Scream Factory also have new interviews with stars Art Hindle and Brooke Adams, screenwriter W.D. Richter and composer Denny Zeitlin, which are all fantastic watches. The nine-minute interview with Adams covers the audition, her non-familiarity with the original, working with the cast and crew, and she even demonstrates her wobbly-eyes from the movie. Art Hindle gets a 25 minute interview covering a lot of his career, this was more in-depth than I would have anticipated, also covering is work with Bob Clark and David Cronenberg. Composer Denny Zeitlin speaks about how he scored the movie, his approach combining the organic and electronic elements and confirming the participation of Jerry Garcia from the Grateful Dead on one notable scene. Screenwriter W.D. Richter speaks about adapting the story, moving it from a rural area to San Francisco. Scream Factory have not only upgraded the image of the movie with a new 2K scan but they've also upgraded the extras, this is a fantastic release from Scream Factory, which comes with a sleeve of reversible artwork and a slipcover.

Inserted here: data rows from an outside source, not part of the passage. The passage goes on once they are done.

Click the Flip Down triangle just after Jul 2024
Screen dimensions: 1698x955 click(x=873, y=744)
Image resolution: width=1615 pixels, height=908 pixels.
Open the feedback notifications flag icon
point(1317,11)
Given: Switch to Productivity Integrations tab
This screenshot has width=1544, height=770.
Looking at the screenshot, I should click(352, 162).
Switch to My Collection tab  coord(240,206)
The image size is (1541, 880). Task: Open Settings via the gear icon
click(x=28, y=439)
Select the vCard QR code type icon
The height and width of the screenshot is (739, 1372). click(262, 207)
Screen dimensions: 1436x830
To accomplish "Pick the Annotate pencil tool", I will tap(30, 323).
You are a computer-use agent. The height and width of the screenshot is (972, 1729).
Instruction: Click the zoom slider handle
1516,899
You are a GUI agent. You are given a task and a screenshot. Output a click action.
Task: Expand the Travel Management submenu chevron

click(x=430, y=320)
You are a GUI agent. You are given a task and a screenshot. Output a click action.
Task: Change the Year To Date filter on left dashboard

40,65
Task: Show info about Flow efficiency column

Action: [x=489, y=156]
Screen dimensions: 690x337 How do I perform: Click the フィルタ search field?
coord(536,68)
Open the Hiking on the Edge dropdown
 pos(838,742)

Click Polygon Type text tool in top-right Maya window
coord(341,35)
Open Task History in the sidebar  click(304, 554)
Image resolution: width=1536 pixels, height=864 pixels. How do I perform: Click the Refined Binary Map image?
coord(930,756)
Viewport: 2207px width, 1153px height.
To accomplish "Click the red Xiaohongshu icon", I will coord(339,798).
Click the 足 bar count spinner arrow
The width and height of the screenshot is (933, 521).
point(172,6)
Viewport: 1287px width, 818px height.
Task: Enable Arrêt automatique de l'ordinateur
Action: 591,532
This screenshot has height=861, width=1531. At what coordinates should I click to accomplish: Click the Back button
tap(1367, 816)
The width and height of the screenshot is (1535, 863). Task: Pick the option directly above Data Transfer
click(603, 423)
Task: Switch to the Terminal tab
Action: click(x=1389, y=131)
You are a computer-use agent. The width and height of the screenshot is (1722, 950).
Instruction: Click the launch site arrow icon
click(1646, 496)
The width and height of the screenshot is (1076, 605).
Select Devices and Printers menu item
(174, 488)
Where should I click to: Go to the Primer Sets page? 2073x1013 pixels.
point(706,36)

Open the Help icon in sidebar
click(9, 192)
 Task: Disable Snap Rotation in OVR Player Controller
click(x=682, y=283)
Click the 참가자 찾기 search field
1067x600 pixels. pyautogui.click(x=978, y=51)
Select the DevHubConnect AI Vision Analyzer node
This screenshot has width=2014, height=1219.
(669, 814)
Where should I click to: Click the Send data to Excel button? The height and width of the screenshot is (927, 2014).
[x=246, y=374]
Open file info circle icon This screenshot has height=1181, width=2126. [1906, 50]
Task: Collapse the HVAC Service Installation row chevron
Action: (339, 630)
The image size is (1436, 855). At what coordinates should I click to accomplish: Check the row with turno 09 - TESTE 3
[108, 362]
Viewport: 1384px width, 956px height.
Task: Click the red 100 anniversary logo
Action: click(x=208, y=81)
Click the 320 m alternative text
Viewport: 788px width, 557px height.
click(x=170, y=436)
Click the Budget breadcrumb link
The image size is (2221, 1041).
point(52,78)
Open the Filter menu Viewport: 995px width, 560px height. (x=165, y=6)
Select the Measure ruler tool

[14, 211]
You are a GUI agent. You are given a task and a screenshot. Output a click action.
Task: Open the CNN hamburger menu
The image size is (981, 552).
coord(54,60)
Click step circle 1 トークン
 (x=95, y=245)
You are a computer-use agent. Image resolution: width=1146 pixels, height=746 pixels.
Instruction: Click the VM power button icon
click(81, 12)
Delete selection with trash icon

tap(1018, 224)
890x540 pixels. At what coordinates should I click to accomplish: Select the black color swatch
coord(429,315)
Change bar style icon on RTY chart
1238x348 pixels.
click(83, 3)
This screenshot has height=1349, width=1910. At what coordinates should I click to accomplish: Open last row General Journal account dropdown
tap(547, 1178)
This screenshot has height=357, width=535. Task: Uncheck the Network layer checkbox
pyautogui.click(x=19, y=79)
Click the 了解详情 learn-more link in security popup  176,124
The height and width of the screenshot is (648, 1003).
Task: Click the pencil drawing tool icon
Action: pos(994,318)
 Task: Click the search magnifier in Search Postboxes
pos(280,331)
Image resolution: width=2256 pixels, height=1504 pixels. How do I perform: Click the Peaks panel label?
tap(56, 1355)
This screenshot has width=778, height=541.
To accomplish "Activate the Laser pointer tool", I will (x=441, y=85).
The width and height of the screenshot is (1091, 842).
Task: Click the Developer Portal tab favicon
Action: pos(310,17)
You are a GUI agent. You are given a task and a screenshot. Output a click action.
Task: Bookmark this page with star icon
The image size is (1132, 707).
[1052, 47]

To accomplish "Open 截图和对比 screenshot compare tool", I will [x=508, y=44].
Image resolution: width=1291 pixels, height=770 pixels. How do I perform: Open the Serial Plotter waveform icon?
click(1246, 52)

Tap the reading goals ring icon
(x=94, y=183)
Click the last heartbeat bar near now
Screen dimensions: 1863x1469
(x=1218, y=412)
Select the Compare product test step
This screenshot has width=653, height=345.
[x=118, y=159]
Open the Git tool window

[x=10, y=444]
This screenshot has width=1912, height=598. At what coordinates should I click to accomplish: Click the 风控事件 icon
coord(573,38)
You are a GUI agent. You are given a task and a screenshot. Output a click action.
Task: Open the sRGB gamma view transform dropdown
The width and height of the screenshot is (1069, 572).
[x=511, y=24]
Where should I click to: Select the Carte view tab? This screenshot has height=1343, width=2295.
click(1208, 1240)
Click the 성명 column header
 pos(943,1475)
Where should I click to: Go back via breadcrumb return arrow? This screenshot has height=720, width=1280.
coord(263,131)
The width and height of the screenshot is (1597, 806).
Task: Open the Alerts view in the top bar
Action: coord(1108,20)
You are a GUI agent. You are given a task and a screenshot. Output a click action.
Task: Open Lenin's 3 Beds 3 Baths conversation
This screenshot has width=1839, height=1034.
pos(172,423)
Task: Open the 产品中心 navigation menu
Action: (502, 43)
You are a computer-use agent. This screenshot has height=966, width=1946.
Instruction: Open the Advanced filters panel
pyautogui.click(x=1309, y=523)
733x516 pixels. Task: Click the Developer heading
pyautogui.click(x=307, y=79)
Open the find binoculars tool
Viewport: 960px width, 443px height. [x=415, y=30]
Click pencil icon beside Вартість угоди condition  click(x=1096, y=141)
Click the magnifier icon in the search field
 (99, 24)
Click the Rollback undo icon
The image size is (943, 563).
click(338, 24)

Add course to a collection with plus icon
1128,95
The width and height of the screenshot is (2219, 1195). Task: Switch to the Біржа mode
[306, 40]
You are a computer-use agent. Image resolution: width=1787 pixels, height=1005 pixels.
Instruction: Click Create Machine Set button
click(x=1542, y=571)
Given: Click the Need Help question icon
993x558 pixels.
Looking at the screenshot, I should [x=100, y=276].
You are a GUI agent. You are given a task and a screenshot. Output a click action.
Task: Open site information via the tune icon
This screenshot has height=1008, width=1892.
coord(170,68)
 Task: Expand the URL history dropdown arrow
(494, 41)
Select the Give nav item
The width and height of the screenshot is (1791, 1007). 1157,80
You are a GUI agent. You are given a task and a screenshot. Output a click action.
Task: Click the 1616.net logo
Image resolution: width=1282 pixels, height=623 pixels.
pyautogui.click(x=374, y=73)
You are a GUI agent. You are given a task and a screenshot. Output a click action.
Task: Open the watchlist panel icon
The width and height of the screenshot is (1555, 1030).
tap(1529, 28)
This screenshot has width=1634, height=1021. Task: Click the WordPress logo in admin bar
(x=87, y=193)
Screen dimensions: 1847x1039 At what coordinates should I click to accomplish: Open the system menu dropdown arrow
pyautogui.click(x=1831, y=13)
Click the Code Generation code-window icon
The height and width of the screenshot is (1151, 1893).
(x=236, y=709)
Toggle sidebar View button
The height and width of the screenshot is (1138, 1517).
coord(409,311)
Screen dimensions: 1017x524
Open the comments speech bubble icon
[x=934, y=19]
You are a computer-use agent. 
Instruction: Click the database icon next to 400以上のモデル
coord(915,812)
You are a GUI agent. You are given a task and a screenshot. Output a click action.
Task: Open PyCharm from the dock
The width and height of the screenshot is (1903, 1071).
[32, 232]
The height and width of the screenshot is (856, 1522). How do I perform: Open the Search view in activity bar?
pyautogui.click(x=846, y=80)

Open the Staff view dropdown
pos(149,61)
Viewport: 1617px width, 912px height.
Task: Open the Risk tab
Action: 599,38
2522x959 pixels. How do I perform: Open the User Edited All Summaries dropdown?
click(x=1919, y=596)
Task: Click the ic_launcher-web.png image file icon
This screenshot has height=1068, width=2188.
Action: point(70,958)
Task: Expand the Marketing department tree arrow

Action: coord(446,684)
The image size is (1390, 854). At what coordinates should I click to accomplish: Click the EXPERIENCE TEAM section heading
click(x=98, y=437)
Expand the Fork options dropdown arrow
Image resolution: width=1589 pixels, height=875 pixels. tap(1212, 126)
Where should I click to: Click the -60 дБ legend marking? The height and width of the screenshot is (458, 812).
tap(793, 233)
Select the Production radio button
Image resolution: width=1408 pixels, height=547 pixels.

- NEW 2K Scan Of The Interpositive
- NEW Star-Crossed In The Invasion – An Interview With Actress Brooke Adams (9 Mins) HD
- NEW Leading The Invasion – An Interview With Actor Art Hindle (25 Mins) HD
- NEW Re-Creating The Invasion – An Interview With Writer W.D. Richter (16 Mins) HD
- NEW Scoring The Invasion – An Interview With Composer Denny Zeitlin (16 Mins) HD
- NEW Audio Commentary With Author/Film Historian Steve Haberman
- Audio Commentary By Director Philip Kaufman
- Re-Visitors From Outer Space, Or How I Learned To Stop Worrying And Love The Pod – Including - Interviews With Director Philip Kaufman, Screenwriter W.D. Richter, Director Of Photography Michael Chapman And Actors Donald Sutherland And Veronica Cartwright (16 Mins) HD
- Practical Magic: The Special Effects Pod (5 Mins) HD
- The Man Behind The Scream: The Sound Effects Pod – An Interview With Ben Burtt And Sound Editor Bonnie Koehler (13 Mins) HD
- The Invasion Will Be Televised: The Cinematography Pod (5 Mins) HD
- An episode of SCIENCE FICTION THEATRE, "Time Is Just A Place," Based On Jack Finney's Short Story, Directed By Jack Arnold (26 Mins) HD
- Theatrical Trailer (2 Mins) HD
- TV Spots (1 Min)
- Radio Spots (5 Mins) HD
- Photo Gallery (76 Images) HD
Invasion of the Body Snatchers is superb slice of science fiction with some seriously horrific moments, the new Scream Factory release is top notch and worth the upgrade. Definitely a movie that holds up to repeat viewings and worth owning on Blu-ray, highly recommended.